La commissaire chargée de la recherche, Máire Geoghegan-Quinn, a posé ses conditions lors du Conseil des ministres européens du 26 mai, en exhortant les Etats membres à « mettre Iter sur une base viable et durable pour la durée de la vie du projet ». Autrement dit : l'engagement financier des Vingt-Sept jusqu'en 2040 est un préalable indispensable pour sortir le programme de l'impasse budgétaire.

Deux rendez-vous

« Bruxelles ne libérera l'enveloppe [1,4 milliard d'euros pour engager le gros du chantier en 2012 et 2013] qu'à cette condition, insiste le porte-parole de la commissaire en charge du dossier. On ne peut pas s'engager si on n'en a pas les financements. Il y va de la pérennité de ce projet, dont l'Europe assure 45 % du coût total. »

Les Vingt-Sept plieront-ils ? La commission d'urgence s'est encore donné deux rendez-vous (les 21 et 25 juin) pour tenter de mettre tout le monde d'accord avant la fin de la présidence espagnole et les délibérations budgétaires des autres partenaires internationaux d'Iter. Le temps presse : lassée de ces délibérations infructueuses, l'administration Obama a prévu de réduire de 40 % son financement à Iter dans son projet de loi de 2011 et d'autres pourraient suivre le même chemin. D'où l'empressement de la Commission, qui souhaite que soit convoqué un nouveau conseil Iter avant la fin de juillet.

« Nous sommes confiants », assure-t-on dans l'entourage de Máire Geoghegan-Quinn rappelant l'unanimité obtenue en faveur du projet.
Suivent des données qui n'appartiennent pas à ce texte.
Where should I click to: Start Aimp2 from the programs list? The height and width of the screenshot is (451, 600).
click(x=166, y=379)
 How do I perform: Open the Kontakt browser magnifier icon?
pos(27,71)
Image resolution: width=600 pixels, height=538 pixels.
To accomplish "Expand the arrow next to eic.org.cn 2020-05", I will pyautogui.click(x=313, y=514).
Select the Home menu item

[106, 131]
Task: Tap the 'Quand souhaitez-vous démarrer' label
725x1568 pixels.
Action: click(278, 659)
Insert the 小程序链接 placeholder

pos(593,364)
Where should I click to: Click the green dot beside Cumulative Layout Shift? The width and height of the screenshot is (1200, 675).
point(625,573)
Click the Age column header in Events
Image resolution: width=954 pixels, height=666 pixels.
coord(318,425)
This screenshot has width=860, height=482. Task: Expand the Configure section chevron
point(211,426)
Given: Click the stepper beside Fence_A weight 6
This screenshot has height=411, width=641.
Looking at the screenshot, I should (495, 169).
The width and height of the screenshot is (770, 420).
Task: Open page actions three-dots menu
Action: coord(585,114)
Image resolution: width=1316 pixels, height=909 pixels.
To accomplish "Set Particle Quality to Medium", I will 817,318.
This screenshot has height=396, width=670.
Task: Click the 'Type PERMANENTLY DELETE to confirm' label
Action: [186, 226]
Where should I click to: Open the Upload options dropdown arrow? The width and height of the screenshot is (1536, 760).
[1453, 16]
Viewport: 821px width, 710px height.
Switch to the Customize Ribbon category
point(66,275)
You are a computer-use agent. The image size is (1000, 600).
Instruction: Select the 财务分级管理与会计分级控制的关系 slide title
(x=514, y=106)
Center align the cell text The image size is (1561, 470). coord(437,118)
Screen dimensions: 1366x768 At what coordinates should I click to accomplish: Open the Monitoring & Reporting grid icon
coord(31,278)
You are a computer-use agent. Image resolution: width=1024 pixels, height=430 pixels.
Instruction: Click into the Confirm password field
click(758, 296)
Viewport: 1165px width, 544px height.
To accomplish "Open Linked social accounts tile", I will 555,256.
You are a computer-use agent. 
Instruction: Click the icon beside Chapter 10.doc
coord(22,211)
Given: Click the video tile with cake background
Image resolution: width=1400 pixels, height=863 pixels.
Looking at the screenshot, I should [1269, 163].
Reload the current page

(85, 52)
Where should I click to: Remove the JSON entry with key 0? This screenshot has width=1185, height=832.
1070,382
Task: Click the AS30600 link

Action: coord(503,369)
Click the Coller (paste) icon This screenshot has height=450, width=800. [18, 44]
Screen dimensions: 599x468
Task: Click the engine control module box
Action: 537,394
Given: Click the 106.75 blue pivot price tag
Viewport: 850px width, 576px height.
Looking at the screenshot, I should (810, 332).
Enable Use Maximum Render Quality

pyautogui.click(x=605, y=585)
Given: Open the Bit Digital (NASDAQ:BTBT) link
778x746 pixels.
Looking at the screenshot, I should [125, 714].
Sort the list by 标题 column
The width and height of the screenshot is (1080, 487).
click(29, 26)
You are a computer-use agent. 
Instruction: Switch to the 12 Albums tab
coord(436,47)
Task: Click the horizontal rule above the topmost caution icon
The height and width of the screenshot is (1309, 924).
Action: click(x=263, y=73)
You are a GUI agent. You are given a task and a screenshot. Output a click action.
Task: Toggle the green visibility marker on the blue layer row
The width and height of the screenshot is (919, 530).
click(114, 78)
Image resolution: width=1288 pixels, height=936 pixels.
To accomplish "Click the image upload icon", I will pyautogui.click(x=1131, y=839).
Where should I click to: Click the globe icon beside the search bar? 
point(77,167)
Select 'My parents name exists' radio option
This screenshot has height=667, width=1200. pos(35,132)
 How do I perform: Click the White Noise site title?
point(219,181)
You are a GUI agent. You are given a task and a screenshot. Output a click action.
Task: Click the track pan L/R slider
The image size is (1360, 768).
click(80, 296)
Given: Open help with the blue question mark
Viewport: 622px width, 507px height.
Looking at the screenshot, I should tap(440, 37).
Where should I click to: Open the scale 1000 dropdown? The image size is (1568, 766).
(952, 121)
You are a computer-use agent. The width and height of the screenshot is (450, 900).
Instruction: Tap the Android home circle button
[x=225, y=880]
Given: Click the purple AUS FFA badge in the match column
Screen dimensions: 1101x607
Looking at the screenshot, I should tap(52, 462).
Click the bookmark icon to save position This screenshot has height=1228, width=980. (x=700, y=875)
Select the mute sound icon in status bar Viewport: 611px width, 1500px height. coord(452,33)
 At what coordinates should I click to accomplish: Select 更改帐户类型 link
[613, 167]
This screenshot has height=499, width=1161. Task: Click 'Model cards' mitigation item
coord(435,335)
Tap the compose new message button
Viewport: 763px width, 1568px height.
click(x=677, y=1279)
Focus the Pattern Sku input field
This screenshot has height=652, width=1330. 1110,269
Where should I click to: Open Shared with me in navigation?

Ses deux autres piliers ne font en effet plus débat : les scientifiques sont d'accord pour considérer qu'un plasma d'énergie de plus de 400 secondes dans l'anneau magnétique prouvera la faisabilité industrielle de la fusion.

Le planning a également été approuvé : premier plasma « à blanc » en 2019, puis premiers tests avec les combustibles (deutérium et tritium) en 2026. L'objectif sera de produire 10 fois plus d'énergie que celle nécessaire au démarrage. Une analogie de circonstance avec la situation actuelle.